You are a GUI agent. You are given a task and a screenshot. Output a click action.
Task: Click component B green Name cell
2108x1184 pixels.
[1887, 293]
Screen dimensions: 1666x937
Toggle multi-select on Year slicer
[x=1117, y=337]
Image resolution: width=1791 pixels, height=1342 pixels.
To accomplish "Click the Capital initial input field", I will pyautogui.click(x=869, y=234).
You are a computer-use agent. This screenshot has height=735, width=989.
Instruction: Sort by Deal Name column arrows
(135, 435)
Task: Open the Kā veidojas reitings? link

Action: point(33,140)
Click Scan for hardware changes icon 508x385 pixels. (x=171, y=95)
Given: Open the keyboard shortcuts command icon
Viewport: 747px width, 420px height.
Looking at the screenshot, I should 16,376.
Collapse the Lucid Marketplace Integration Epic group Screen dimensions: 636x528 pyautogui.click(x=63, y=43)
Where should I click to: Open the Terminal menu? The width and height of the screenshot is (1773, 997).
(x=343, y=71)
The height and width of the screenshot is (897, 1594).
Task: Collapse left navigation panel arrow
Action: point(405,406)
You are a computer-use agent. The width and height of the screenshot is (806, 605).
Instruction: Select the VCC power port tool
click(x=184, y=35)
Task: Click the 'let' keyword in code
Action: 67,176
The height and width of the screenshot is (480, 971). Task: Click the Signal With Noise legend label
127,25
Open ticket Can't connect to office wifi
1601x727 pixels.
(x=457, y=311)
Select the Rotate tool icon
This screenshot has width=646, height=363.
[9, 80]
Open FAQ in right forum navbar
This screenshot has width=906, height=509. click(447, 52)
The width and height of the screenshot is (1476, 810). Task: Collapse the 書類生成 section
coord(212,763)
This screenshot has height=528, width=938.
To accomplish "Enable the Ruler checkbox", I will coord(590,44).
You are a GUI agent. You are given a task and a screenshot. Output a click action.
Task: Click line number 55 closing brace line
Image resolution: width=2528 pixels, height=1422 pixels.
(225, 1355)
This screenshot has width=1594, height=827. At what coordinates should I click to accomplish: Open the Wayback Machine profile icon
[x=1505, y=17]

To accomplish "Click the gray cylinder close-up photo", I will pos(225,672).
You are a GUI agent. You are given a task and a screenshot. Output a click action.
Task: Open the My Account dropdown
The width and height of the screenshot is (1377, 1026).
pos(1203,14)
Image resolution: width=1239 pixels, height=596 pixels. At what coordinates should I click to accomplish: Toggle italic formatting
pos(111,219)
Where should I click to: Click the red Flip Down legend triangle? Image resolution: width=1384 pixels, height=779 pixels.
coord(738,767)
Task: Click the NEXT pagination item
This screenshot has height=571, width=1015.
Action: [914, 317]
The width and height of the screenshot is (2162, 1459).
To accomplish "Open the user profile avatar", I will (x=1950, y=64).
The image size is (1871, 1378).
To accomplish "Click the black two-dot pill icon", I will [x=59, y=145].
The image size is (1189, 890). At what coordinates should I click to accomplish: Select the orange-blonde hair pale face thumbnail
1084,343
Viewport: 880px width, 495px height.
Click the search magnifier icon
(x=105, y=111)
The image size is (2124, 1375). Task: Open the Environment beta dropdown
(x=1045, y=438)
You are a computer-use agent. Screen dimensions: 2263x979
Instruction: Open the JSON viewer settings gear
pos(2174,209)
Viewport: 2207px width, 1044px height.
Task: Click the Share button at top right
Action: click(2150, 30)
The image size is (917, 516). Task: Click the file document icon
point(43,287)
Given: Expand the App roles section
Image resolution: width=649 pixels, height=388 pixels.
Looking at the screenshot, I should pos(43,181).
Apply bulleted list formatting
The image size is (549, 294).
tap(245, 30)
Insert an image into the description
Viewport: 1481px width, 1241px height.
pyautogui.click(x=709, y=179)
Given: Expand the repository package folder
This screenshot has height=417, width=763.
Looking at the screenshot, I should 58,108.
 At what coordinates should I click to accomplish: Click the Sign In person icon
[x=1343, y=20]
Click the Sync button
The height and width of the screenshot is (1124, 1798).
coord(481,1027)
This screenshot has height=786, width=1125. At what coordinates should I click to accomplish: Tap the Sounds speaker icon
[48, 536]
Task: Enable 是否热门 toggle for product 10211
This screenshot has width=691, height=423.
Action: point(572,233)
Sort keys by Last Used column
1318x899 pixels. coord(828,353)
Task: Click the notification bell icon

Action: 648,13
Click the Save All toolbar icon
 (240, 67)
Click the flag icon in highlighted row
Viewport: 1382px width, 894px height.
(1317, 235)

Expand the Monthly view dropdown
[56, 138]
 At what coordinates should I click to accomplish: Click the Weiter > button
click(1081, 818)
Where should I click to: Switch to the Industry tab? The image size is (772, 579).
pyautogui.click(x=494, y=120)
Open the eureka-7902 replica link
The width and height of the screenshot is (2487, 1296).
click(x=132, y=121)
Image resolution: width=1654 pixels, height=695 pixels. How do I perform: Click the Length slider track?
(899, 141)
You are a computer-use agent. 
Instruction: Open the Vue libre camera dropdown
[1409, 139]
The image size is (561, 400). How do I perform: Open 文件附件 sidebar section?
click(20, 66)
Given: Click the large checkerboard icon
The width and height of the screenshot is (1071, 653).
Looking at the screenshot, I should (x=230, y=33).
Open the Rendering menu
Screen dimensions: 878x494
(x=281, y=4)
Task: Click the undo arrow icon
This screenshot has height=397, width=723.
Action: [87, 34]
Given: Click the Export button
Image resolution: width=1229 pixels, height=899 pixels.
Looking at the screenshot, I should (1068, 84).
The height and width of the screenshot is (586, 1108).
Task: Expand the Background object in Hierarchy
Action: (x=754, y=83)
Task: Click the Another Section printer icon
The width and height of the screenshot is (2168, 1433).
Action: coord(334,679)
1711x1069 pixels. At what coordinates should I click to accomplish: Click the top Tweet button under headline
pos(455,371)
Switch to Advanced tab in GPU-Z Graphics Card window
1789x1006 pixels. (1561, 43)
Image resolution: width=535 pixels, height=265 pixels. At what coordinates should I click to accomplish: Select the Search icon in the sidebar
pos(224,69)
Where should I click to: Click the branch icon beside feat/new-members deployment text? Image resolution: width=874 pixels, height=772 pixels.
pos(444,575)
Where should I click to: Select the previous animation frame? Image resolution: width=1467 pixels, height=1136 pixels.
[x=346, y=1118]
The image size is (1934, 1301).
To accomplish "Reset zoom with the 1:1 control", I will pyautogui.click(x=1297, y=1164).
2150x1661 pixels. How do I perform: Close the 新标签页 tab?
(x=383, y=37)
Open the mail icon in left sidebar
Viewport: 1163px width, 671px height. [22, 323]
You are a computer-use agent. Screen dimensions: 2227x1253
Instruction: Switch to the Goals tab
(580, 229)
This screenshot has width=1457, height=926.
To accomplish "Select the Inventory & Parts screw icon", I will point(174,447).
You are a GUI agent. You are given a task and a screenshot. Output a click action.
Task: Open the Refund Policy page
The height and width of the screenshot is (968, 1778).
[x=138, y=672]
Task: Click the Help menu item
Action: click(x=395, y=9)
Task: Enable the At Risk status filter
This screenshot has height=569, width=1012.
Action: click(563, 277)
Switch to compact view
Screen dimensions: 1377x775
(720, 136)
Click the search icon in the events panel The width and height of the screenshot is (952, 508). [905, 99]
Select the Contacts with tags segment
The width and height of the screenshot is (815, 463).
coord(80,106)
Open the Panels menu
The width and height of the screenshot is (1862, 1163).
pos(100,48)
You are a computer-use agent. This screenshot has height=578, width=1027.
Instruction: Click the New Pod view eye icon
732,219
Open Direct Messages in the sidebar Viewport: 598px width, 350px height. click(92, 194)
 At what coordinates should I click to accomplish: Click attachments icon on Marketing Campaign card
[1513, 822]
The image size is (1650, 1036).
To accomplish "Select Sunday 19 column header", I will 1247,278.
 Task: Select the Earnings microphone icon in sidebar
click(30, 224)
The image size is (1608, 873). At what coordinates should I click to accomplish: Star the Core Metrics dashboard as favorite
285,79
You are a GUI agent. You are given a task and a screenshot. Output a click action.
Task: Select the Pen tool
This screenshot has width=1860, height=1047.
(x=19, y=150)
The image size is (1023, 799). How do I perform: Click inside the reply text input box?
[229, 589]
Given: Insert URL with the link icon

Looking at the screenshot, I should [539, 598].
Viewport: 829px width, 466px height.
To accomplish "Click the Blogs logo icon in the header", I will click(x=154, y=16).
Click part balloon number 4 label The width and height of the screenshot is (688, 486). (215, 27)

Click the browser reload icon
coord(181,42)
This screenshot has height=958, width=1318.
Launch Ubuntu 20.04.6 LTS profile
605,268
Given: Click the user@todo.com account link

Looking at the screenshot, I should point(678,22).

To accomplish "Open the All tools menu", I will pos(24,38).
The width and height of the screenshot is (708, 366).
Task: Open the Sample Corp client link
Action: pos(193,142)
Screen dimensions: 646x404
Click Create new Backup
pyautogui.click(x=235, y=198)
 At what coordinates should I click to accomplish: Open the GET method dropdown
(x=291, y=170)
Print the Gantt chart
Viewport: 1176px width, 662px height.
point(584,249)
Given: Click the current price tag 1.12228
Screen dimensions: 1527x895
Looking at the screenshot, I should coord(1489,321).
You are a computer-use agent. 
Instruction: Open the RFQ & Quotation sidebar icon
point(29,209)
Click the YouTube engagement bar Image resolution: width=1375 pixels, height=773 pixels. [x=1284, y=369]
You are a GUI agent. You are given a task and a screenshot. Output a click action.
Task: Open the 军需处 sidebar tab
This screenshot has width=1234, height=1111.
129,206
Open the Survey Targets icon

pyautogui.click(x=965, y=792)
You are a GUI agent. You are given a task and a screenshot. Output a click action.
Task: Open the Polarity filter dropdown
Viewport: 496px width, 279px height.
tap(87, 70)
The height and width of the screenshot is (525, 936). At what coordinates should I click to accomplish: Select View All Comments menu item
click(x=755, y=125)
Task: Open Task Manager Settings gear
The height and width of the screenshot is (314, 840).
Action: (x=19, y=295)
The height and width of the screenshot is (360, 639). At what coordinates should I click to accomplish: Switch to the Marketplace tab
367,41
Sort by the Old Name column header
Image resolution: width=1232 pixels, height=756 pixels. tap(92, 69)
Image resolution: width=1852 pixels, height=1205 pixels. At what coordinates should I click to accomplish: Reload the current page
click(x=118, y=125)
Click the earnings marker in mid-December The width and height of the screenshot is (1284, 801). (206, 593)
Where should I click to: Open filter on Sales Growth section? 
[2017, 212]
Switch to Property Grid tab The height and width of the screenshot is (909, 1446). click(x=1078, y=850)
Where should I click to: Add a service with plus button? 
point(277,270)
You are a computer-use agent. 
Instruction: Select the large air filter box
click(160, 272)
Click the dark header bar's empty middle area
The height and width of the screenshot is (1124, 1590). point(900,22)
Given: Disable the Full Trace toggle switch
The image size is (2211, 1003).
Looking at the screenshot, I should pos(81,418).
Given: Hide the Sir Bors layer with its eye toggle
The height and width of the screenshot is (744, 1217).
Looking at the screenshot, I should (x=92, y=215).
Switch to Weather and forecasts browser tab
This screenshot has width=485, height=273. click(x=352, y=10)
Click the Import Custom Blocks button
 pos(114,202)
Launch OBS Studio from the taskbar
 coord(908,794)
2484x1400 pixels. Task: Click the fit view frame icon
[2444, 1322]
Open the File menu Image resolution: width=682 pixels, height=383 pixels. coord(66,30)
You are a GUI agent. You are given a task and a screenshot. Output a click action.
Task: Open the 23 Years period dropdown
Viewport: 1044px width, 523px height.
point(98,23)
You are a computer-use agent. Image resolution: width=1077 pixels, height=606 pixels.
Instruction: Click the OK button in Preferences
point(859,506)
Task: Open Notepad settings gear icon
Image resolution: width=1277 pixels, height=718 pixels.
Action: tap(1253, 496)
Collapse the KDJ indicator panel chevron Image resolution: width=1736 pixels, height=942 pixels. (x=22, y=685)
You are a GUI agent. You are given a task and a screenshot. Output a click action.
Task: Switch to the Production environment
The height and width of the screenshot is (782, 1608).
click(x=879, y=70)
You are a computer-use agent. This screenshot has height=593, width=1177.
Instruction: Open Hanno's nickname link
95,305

☆ ☆ ☆ ☆ ☆

> [YOUR INSTRUCTIONS]
Reproduce each line in the listing above that mentions the string "Enable".

> [EXERCISE SOLUTION]
To accomplish "Enable the Ruler checkbox", I will coord(590,44).
Task: Enable 是否热门 toggle for product 10211
Task: Enable the At Risk status filter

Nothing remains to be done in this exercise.